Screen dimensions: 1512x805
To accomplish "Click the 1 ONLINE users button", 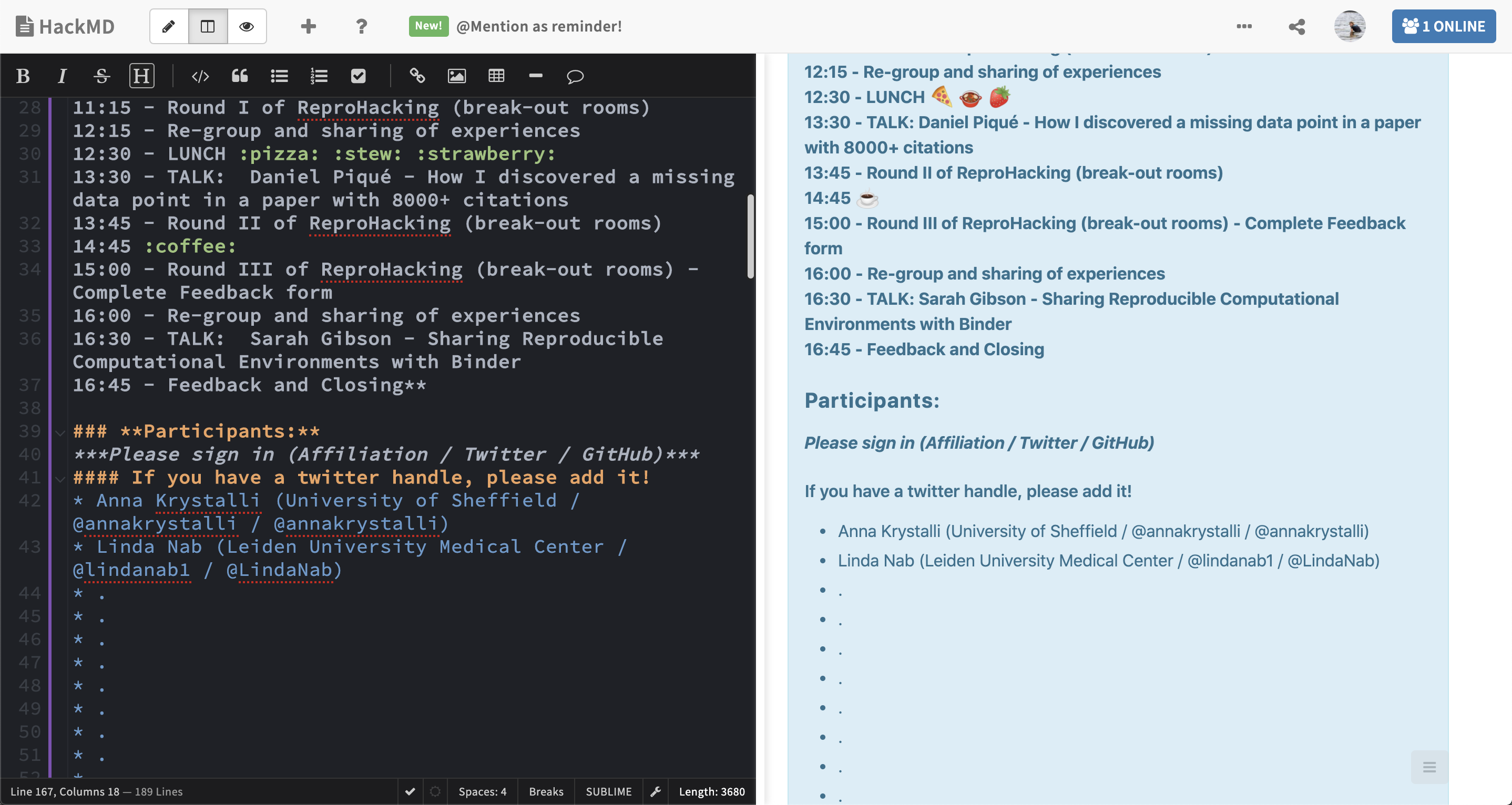I will (x=1443, y=26).
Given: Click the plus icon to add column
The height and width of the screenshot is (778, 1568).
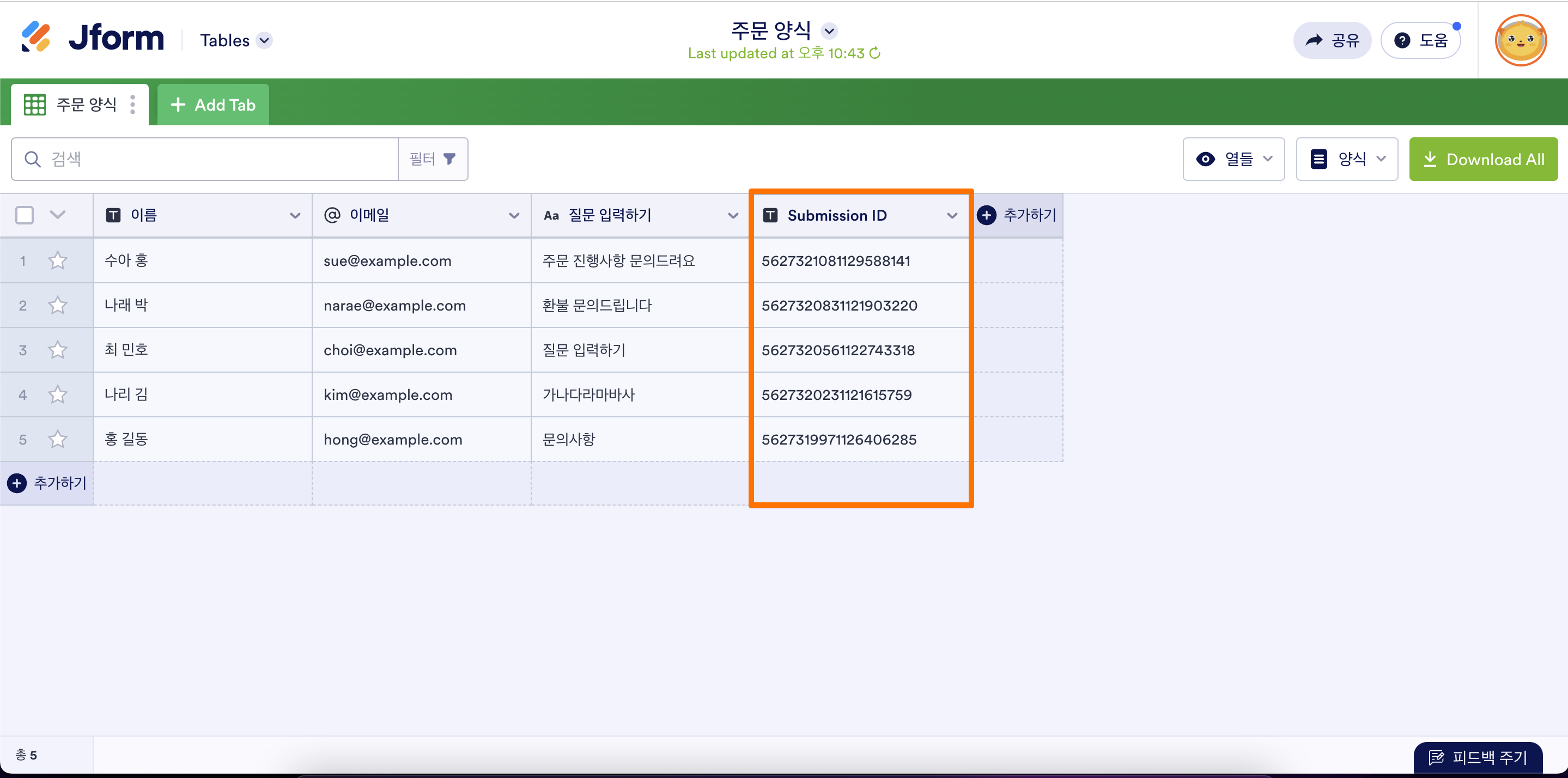Looking at the screenshot, I should point(987,215).
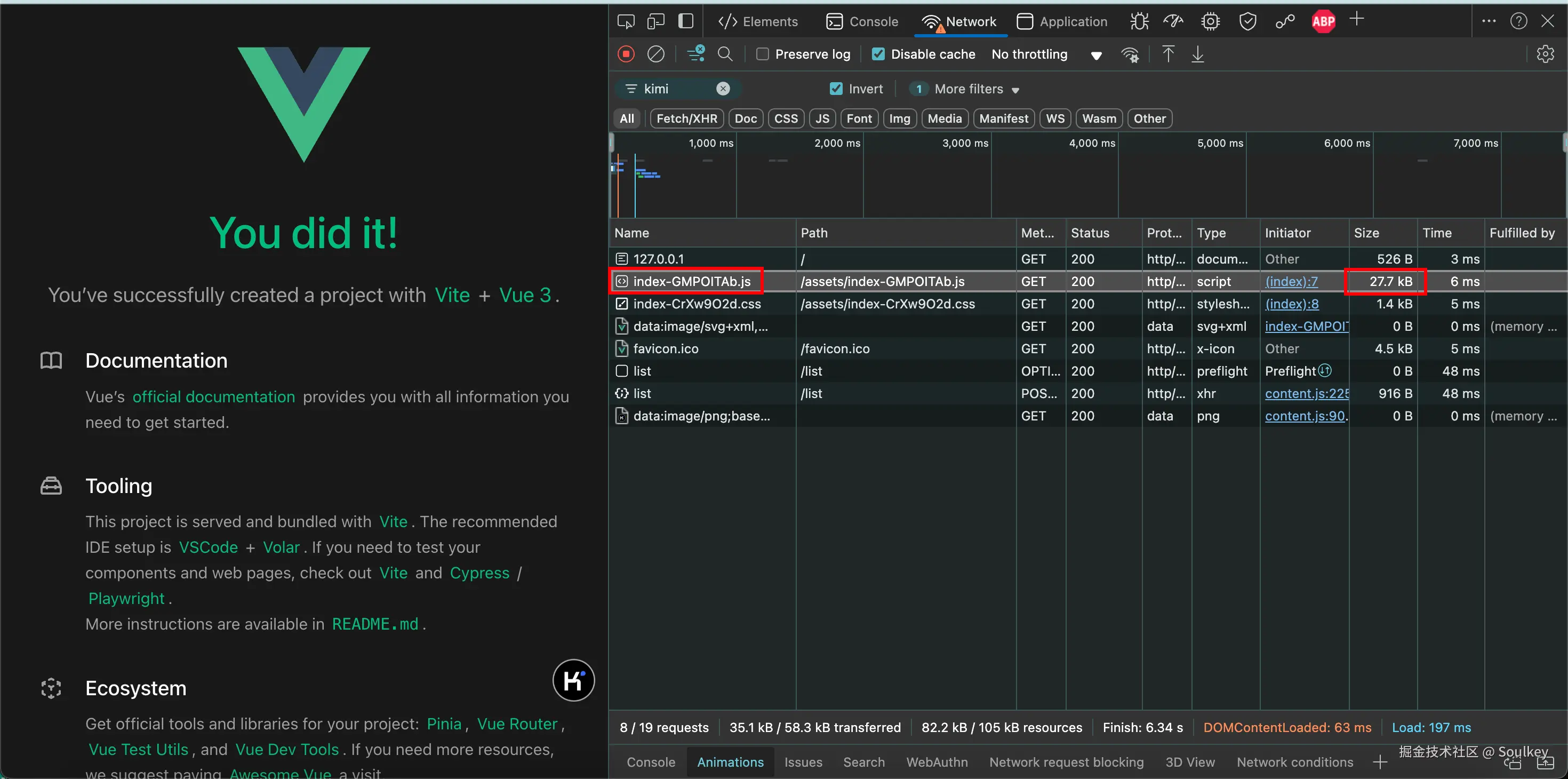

[PROBLEM] Once the line holding "The height and" is found, set it down along with every line after it through the end of the entries, exactly, leaving the pictures out.

[TASK RESPONSE]
The height and width of the screenshot is (778, 1568).
Looking at the screenshot, I should point(987,215).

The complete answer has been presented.